Don’t chase models—chase insights. A quant edge comes not from code alone, but from:
- Understanding market structure
- Knowing how to test for overfitting
- Being obsessed with data integrity
Also, build your own trading journal, even if it’s paper trading. Learn to fail fast, fail small, and learn big. And never underestimate the power of a clean, intuitive dashboard—it’ll save your job one day.
5. As a member of the Advisory Council for Harvard Business Review, what trends or shifts in finance and technology do you find most exciting or concerning?
What excites me:
- Tokenization of real-world assets
- Rise of agentic AI in investment research
- Democratization of data and alt-data platforms
What concerns me:
- Over-reliance on correlation-heavy models
- The growing disconnect between risk models and real-world tail events
- “Hype cycles” around AI that ignore regulatory realities
At HBR, I push for deeper conversations—not just what’s cool, but what’s governable, scalable, and ethical in the long term.
6. You frequently write about mathematical concepts and their real-world applications.

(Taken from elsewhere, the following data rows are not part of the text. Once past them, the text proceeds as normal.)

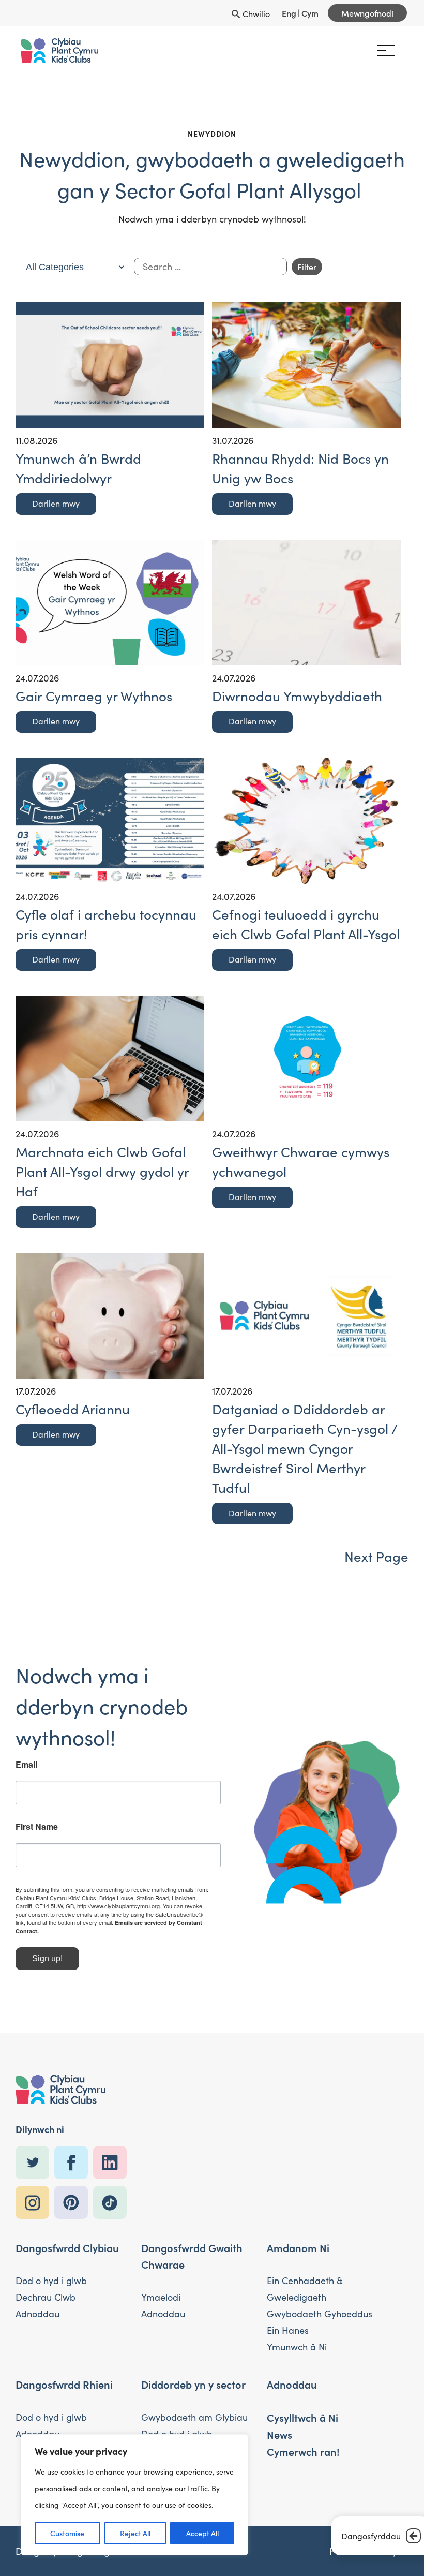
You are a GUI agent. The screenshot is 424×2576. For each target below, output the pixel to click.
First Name (37, 1827)
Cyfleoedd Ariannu (73, 1409)
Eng (289, 13)
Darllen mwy (56, 503)
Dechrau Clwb (45, 2297)
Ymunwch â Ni (297, 2347)
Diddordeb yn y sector (193, 2384)
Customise (67, 2533)
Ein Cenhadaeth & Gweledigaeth (305, 2288)
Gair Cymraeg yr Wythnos (94, 696)
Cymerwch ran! (303, 2451)
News (279, 2434)
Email (26, 1764)
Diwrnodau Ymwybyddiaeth (297, 696)
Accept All (202, 2533)
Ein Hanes (288, 2330)
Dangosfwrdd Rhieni (64, 2384)
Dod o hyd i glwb (51, 2280)
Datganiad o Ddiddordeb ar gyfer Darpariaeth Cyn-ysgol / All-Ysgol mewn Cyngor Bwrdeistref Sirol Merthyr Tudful (304, 1448)
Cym (310, 13)
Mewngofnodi (367, 13)
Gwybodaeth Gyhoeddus (319, 2313)
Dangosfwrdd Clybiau (67, 2247)
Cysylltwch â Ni (302, 2417)
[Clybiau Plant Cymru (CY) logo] (59, 50)
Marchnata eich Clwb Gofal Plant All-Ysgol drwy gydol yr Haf (102, 1171)
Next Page (376, 1556)
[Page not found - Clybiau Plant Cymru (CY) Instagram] (35, 2203)
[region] (134, 2494)
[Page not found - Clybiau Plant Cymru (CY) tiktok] (112, 2203)
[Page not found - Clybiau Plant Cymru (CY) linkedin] (112, 2163)
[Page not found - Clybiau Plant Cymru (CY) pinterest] (73, 2203)
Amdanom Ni (298, 2247)
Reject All (135, 2533)
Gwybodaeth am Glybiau (194, 2417)
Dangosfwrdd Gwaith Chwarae (192, 2255)
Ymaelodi (160, 2297)
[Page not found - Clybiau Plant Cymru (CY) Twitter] (35, 2163)
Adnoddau (37, 2313)
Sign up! (47, 1958)
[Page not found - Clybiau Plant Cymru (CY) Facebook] (73, 2163)
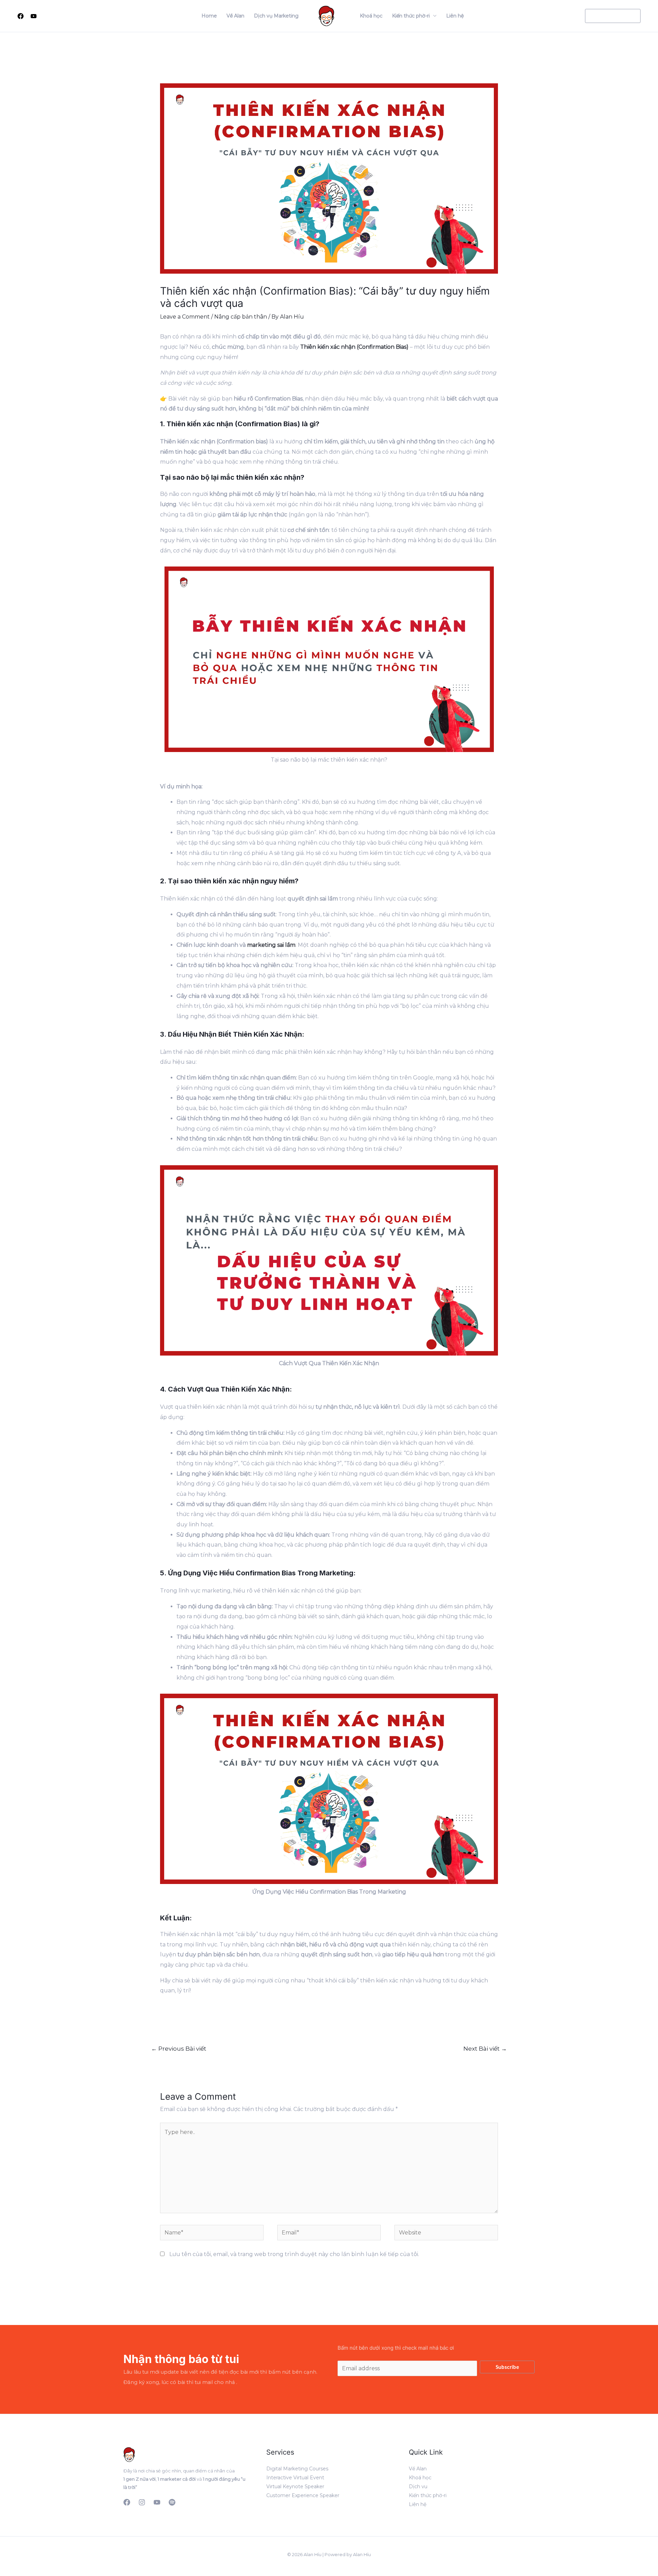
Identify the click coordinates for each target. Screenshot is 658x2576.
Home (209, 15)
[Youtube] (34, 16)
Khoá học (371, 15)
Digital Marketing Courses (297, 2469)
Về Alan (235, 15)
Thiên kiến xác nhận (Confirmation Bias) (354, 347)
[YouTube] (157, 2502)
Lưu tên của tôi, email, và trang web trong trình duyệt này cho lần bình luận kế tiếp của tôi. (294, 2254)
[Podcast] (172, 2502)
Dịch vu (418, 2486)
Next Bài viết (485, 2048)
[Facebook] (20, 16)
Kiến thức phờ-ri (411, 15)
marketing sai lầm (271, 945)
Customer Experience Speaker (302, 2495)
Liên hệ (455, 15)
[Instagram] (141, 2502)
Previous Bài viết (178, 2048)
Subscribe (507, 2367)
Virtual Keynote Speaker (295, 2486)
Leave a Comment (185, 316)
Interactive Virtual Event (295, 2477)
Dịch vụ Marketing (276, 15)
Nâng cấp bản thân (240, 316)
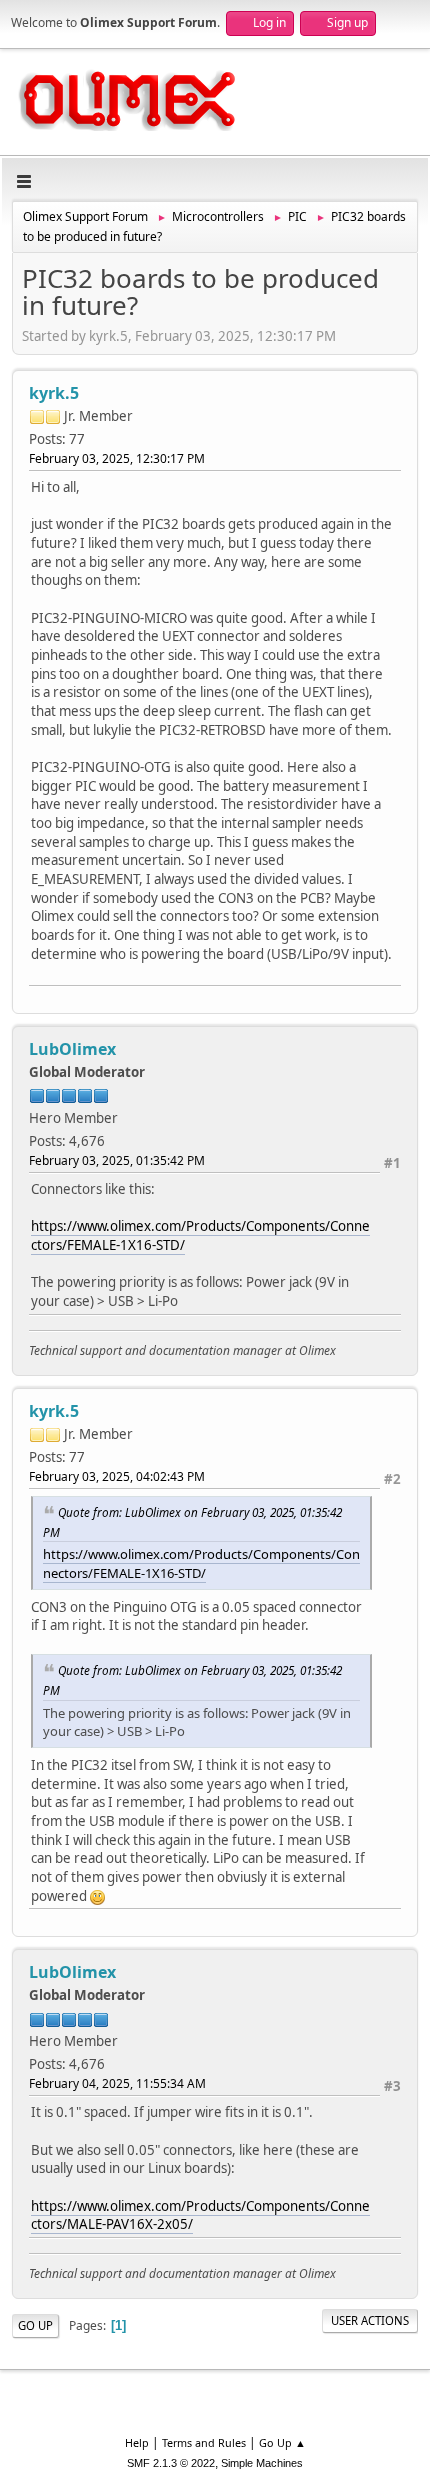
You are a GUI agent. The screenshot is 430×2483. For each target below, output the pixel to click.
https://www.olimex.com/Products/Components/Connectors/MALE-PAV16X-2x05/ (200, 2215)
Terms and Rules (204, 2442)
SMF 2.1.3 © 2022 (171, 2463)
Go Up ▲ (282, 2442)
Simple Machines (262, 2463)
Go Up (35, 2325)
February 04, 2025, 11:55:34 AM (117, 2083)
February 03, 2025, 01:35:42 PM (117, 1160)
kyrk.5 (54, 393)
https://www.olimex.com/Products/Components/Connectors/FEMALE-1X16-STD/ (201, 1563)
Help (137, 2442)
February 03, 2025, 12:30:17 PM (117, 458)
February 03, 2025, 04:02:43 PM (117, 1476)
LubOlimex (72, 1049)
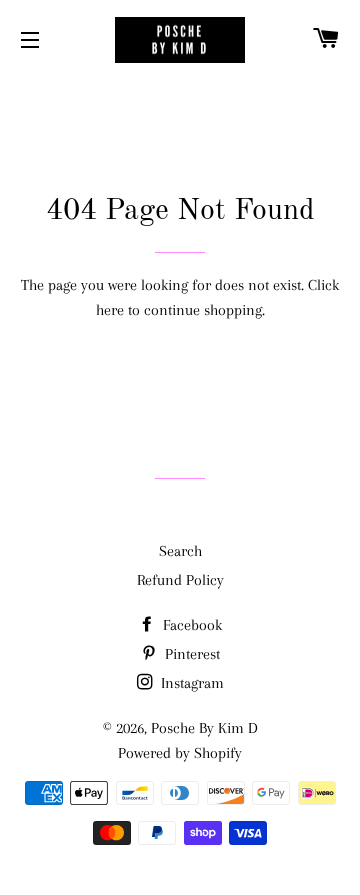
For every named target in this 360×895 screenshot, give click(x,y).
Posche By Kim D (204, 728)
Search (180, 551)
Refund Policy (180, 580)
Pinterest (190, 654)
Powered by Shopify (180, 753)
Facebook (190, 625)
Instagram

How do you think a solid foundation in mathematics can give young professionals an edge in today’s finance and tech sectors?
Math is your compass when the models break. Whether it’s stochastic calculus for pricing, linear algebra for PCA, or probability theory for credit risk, strong math gives you an edge in debugging models, questioning assumptions, and spotting anomalies others miss.
I often say: “A quant who understands distributions will always beat a data scientist chasing predictions.”
Math makes you independent of tools and fads—it gives you timeless clarity. Young professionals with strong math can shift across roles—from modeling to risk to strategy—because they understand the why behind every formula.
What a powerful conversation with Mr. Sudhanshu Kanwar. His experience in global finance, from building trading systems to advising on ethical innovation, brought sharp clarity to how the industry is evolving.
Key takeaways from our chat:
- Strong models are only as good as the governance behind them.
- Certifications, like CFA, FRM and CQF, can open doors, but real growth comes from curiosity, projects, and proof-of-work.
- Machine learning in finance must move from black-box to glass-box—explainability is now essential.
- A solid foundation in math is a long-term edge. It helps you debug models, question assumptions, and make smarter decisions.
- The most valuable professionals blend intuition, technical skill, and a deep understanding of risk.
Whether you’re just starting out or already deep in the world of finance and data, Mr. Kanwar’s insights offer a roadmap for building a career that’s resilient, ethical, and future-ready.
What’s one skill or mindset you think will matter most in the next 10 years of finance, and how are you building it today?